A cena alternativa dos anos 1980 era mais instigante e empolgante do que a cena dos anos 90, quando, salvo exceções, prevaleceu o barulho, a melancolia estrema ou a festividade tola.
E não se fala apenas em Smiths, Cure, Cult, ou o estadunidense R. E. M., que no Brasil é mais conhecido na sua fase dos anos 90.
Fala-se em XTC, a banda de Andy Partridge e Colin Moulding, que deveria ter, pelo menos, um quarto da popularidade e projeção de um U2.
Fala-se na trilogia Three of a Perfect Pair, do King Crimson, com os álbuns Discipline (1981), Beat (1982) e Three of a Perfect Pair (1984).
Uma trilogia baseada na geração beat de Jack Kerouac, Neal Cassady, William Burroughs, Allen Ginsberg e outros.
Fala-se de The The, o projeto do multi-instrumentista Matt Johnson, com muitas canções além do sucesso "This is the Day".

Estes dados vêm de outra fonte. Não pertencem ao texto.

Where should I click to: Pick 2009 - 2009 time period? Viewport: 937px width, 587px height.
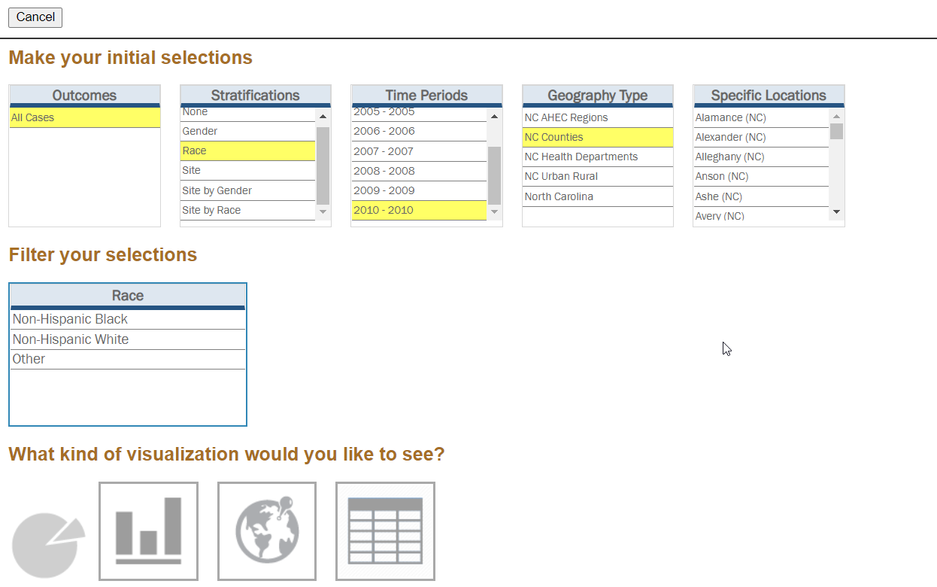pos(418,190)

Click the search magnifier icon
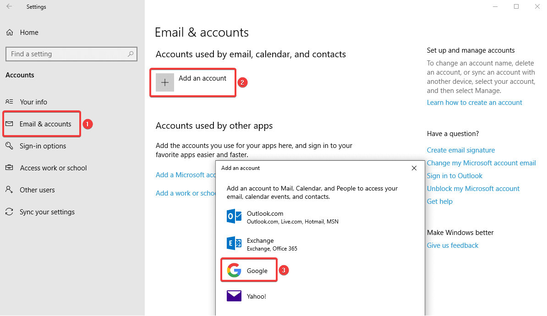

Ou de Joe Jackson que, antes de "Steppin' Out", fazia rock pós-punk para as pistas de esqueite, e, depois do referido sucesso, foi fazer sonoridades jazzísticas.

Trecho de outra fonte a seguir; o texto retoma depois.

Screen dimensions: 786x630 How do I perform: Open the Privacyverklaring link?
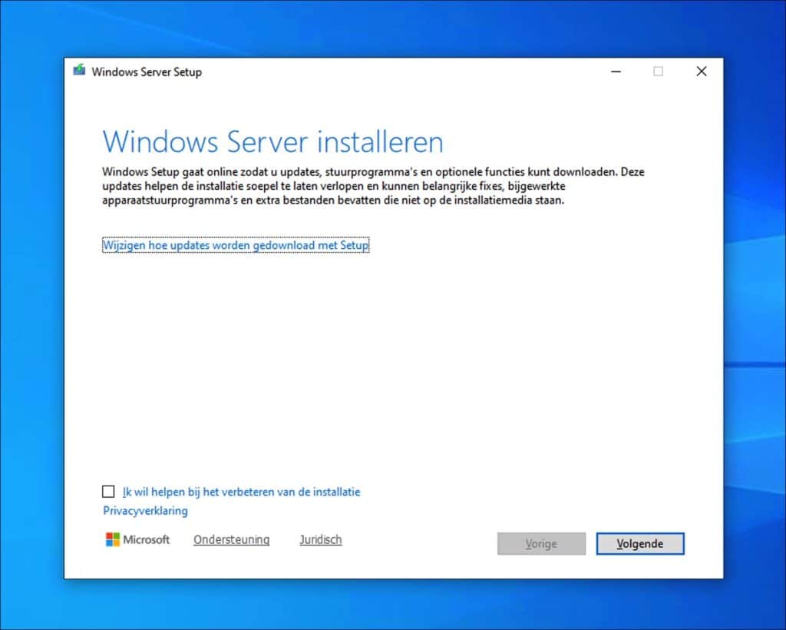[x=145, y=511]
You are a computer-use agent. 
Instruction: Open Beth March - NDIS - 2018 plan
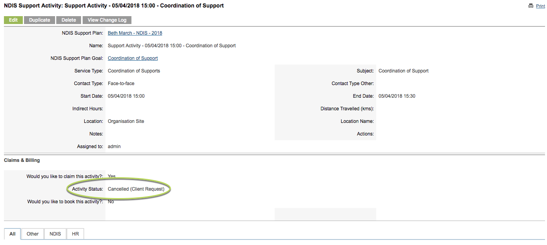click(x=135, y=33)
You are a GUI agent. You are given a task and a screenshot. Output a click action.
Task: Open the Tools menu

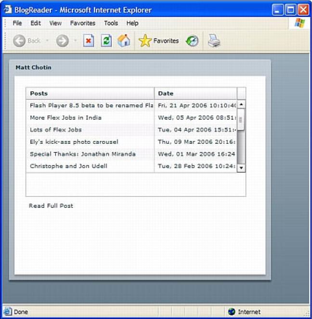[x=111, y=23]
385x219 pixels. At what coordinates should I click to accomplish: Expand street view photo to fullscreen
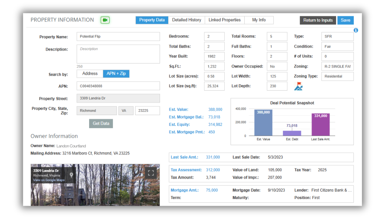(151, 173)
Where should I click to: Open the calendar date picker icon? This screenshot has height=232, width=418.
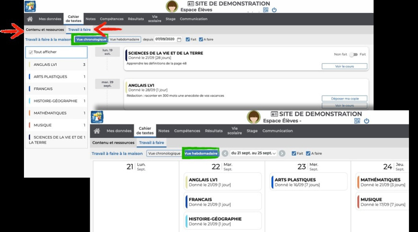[x=179, y=39]
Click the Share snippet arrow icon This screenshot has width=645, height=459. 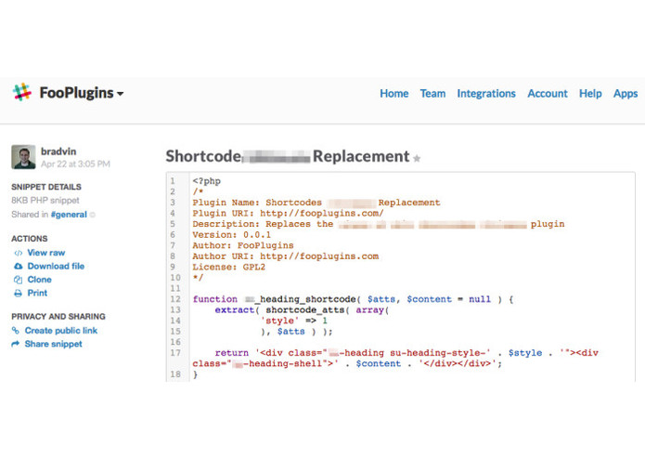(x=16, y=344)
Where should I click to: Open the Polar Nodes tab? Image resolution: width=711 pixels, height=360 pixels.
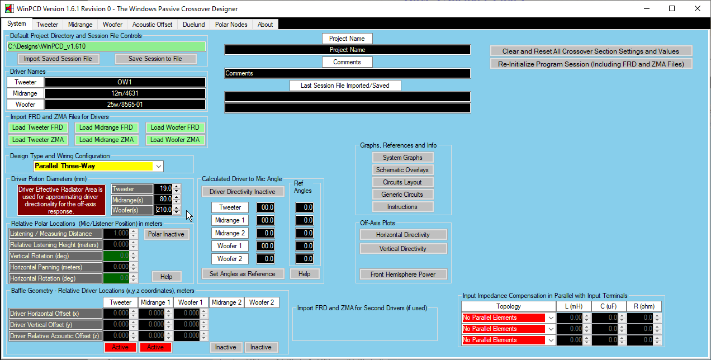(x=231, y=25)
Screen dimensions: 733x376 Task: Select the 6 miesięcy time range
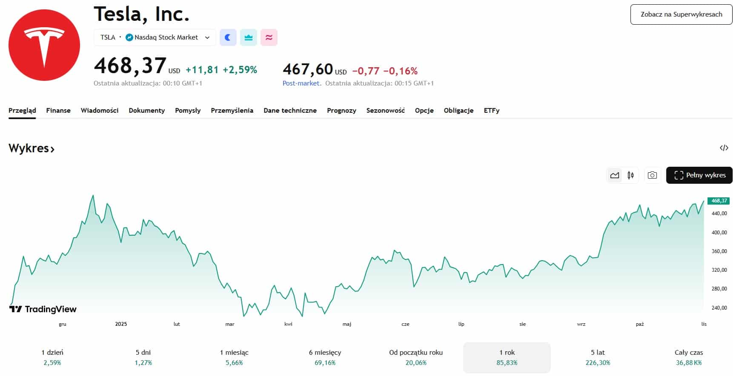click(325, 357)
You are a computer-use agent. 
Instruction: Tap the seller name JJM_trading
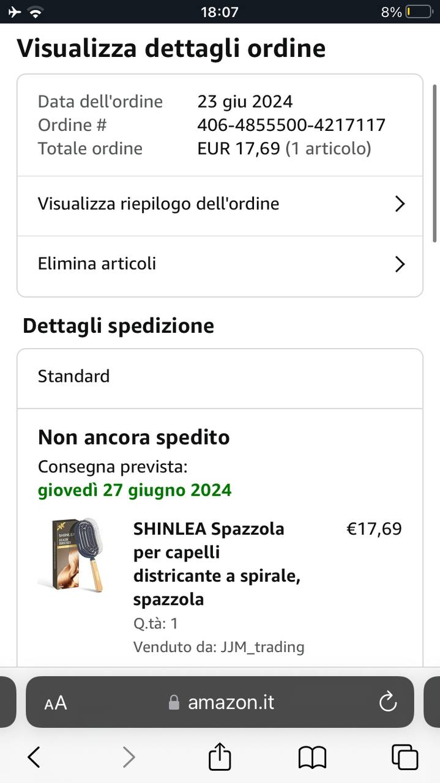pyautogui.click(x=262, y=647)
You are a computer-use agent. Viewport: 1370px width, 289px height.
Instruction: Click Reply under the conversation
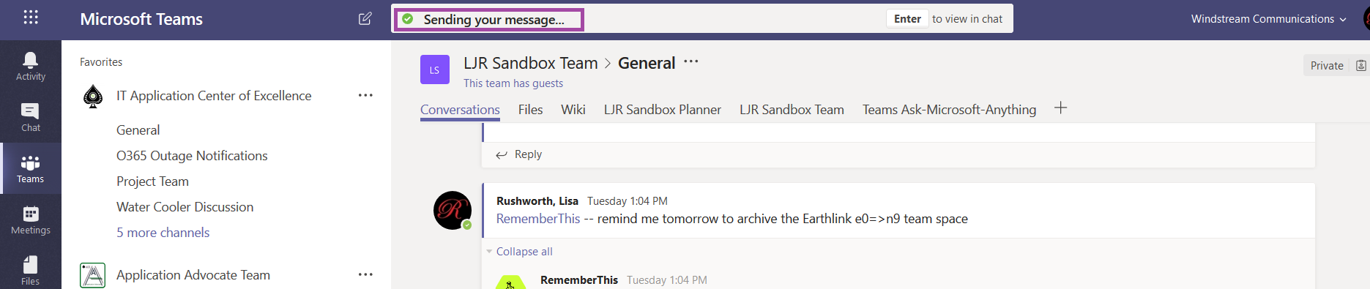[519, 154]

Ou de Billy Bragg, cantor folk britânico de canções bastante sensíveis.
Ou da sonoridade sombria do Bauhaus, com muito a oferecer que não seja apenas "Bela Lugosi's Dead".
Ou o Psychedelic Furs, com seu pós-punk mais acessível, do qual se destaca a regravação de "Pretty in Pink" para o filme homônimo de 1986, já que a canção tem uma versão original (e mais crua) de 1980.
Ou o lado instrumental do Wang Chung, conhecido mais pelos sucessos "Dance Hall Days" e "Everybody Have Fun Tonight", na trilha sonora de Viver e Morrer em Los Angeles (To Live in Die in L. A.).
E bandas que até agora são desconhecidas, como Weather Prophets, Rose of Avalanche, Wedding Present e tantas outras.
Ou os escoceses Soup Dragons, com sonoridade mais rock e bem antes de se fantasiarem de "banda de Madchester" nos anos 90, com a cover de "I'm Free" dos Rolling Stones.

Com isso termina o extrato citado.